Anecdotally, the tipping point seems to be around three consecutive build failures. When we hit the third consecutive failure, the odds of hitting a fourth, a fifth, or even a tenth failure seems to increase dramatically. I think there are at least two reasons for this: (1) Unless the developers notice and fix the problem on their own--independent of the CI build failure notifications--failures will almost always come in pairs. By the time the nag email is delivered, let alone diagnosed and fixed, a second build will already be in progress. If the problem is going to be fixed "immediately", then it will be fixed for the third build, but generally not before it. (2) Depending upon the specific component that encounters problems, a failed build takes 20 to 40 minutes. Three consecutive failures means its been an hour, maybe two, since our last complete build. On a busy day we can have quite a few commits in an hour, so the number of unintegrated changes grows quickly. All of these changes need to be addressed before we reach a successful build.
two steps forward, one step back
We've found that our CI process doesn't progress monotonically. We're constantly trying to strike a balance between the functionality provided by the CI builds, the time it takes to complete a build cycle, and the likelihood of extraneous build failures. Often we find that we've stretched a bit too far and need to pull back.
Often the time it takes to complete a build is a driving factor. For a time we generated and published JavaDoc documentation and various source code and test coverage metrics following every successful build, but we found this added too much time to the build cycle. (As discussed above, the longer changes wait to be integrated, the greater our exposure to risk.) Instead, we rely upon cron-driven or manual processes to generate these artifacts.
At times, and to my great frustration, we've had to remove aspects of the build that were simply too brittle for continuous use. Our Latka-based functional test suite, which tests a number of our web applications, was largely removed from the CI builds largely because of test rot and the instabilities introduced by being too dependent upon external services that change outside of the build process (database servers are one, although not the only example here). The CI process still deploys our web based applications, but leaves most of the functional testing to manual invocation.
the nag server
From time to time we find that the discipline of continuous integration begins to slip: successful builds become less frequent and broken builds are fixed more slowly. The team gets used to seeing frequent build failures, begins ignoring nag messages, becomes complacent, and tends to look for local workarounds rather than addressing the global integration issues. (This is an instance of the fix broken windows pattern.) Despite what Fowler will tell you, in my experience there are some developers who are more than happy to give up the benefits of a continuous integration process, or who fail to recognize what those benefits are in the first place. (Perhaps not coincidentally, many of these developers haven't been working here as long as the CI process has.) In part these cycles are an extension of the cycles above--cruft and insufficiently considered work-arounds build up until the code base is fundamentally brittle. In part these cycles are related to the evolution of the code base--major, cross-component refactorings and shotgun maintenance sometimes lead to periods of build instability. We've found that whatever the cause sometimes the team needs a little kick to get back on track.

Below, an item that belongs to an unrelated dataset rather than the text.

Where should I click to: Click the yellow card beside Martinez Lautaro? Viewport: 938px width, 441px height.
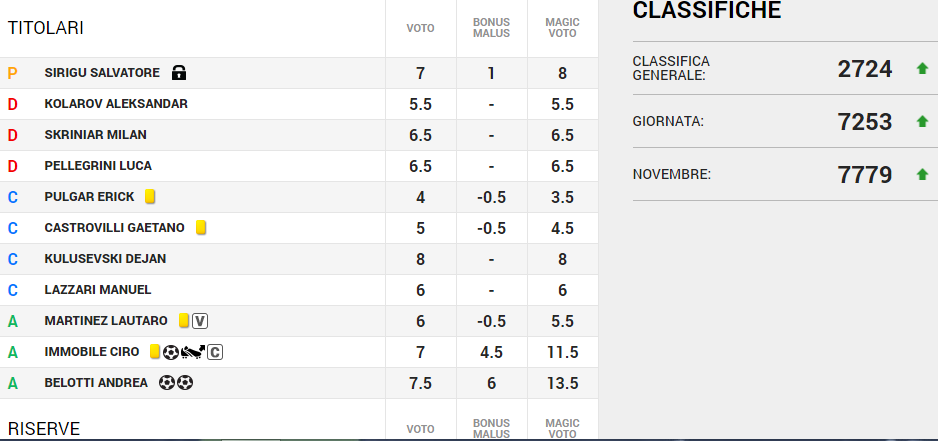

Morgan recently suggested one pleasingly simple kick of this sort. While discussing a low point in our CI cycle, Morgan half-jokingly suggested that what we needed was a "nag server"--a giant, prominently located monitor that displays the status of the current build. We jumped on it literally immediately, grabbed the biggest monitor we could find and an underused server; and set them up in the hallway in front of the primary development cube farm with a web browser continuously refreshing a simplier, bigger and bolder version of our build status page. Morgan later added an automated count of the number of consecutive build failures or successes (replacing a flip chart we manually updated for a while).
The nag server worked rather well for a while--it improved the build success:failure ratio and increased the visibility of the continuous integration process both within the development team and among the "customer" team. We often find developers gathered around the nag server discussing the current integration problem or checking to see if their changes made it into the current build. Unfortunately, the nag server eventually became less effective as a motivational tool. Additional measures seemed necessary. More on that in a later post.